READING PASSAGE:

* * * *

- Born: Toshiyuki Teruya May 22, 1972 (age 54) Naha, Okinawa, Japan
- Other names: Gorie, Gorie Matsuura
- Occupations: comedian, variety show host, voice actor, film director, musician
- Years active: 1995–present
- Children: 2

Notes
- Same year/generation as: Terumoto Goto (Football Hour) Yoshimi Tokui (Tutorial)

= Gori (comedian) =

Japanese comedian (born 1972)

Toshiyuki Teruya (照屋 年之, Teruya Toshiyuki), better known as Gori (ゴリ) or Gorie (ゴリエ) or Gorie Matsuura (松浦ゴリエ, Matsuura Gorie), is a Japanese comedian, variety show host, voice actor, film director, and musician. He is a member of the owarai group Garage Sale. He has also appeared in drag as a schoolgirl character named Gorie and collaborated with Jasmine Ann Allen and Joann Yamazaki to release three singles. Mickey reached number one on the Oricon charts in 2004.

* * * *

REQUIREMENTS:
1/ In the profile of the comedian Gori, which owarai group is he named as a member of?
2/ Carry on the profile of the comedian Gori from its final sentence, in the same encyclopedic style.

EXCERPTED RECORDS:
* * * *

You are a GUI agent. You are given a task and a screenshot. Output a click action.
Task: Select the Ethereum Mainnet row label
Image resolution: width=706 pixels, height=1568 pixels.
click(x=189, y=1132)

* * * *

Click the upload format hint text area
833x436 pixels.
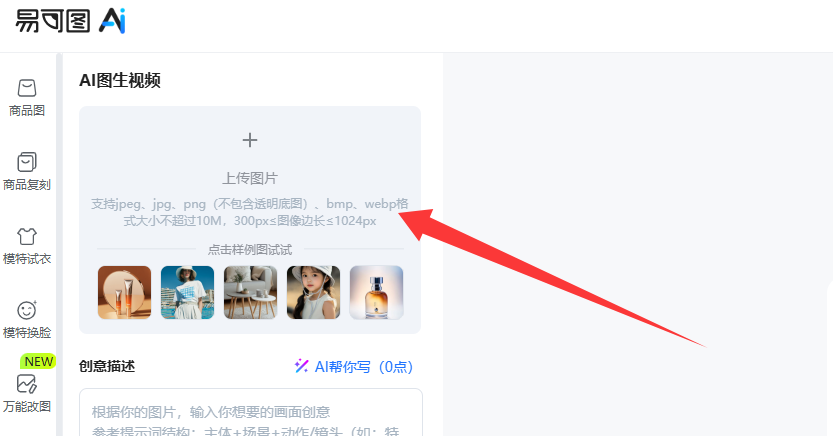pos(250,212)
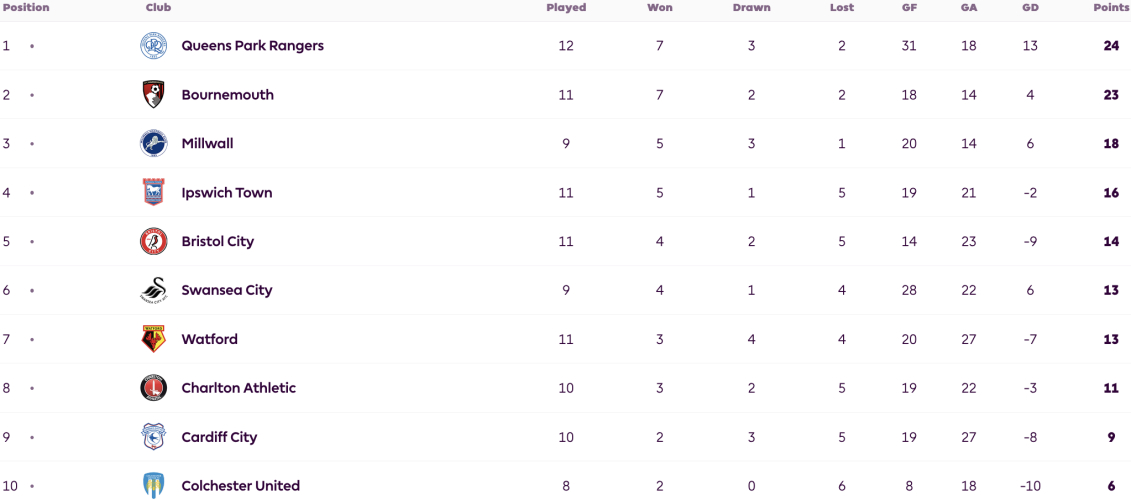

* * * *

ANSWERS GIVEN:
1/ Garage Sale.

2/
== Filmography ==

=== Television drama ===
- Churasan series (2001, 2003, 2004, 2007) – as Keishō Kohagura
- Oniyome nikki series (2005, 2007) – as Kazuma Yamasaki
- Ohitorisama (2009) – as Delivery Man
- Keiji Narusawa Ryō (2009) – as Edo
- Jidan Kōshōnin Gotakeshi (2011) – as Shingo Fujii
- Nobunaga no Chef (2013) as Toyotomi Hideyoshi

=== Movies ===
- Nin x Nin: Ninja Hattori-kun, the Movie (2004) – as Kemumaki Kenzō
- Check It Out, Yo! (2006) – as Hajime Genga
- Memories of Matsuko (2006) – as Shūji Ōkura
- Sakuran (2007) – as one of Ore-tachi
- Utatama (2008) – as Hiroshi Gondō
- Goemon (2009) – as Sarutobi Sasuke

=== TV shows ===
- Waratte Iitomo (2000-2014, Fuji Television)
- Adrena! Gallage (2004-2009, TV Asahi)
- Gori muchū (2007-present, Chūkyō Television Broadcasting)
- Oha Suta (2000-2008, TV Tokyo)
- One Night R&R (2000-2006, Fuji Television)

=== Anime film ===
- Summer Days with Coo (2007) – as Kijimunā

=== Anime television ===
- Kimba the White Lion (2009) – as Gorilla

=== Japanese dub ===
- The Pacifier (2007) – as Shane Wolfe (Vin Diesel)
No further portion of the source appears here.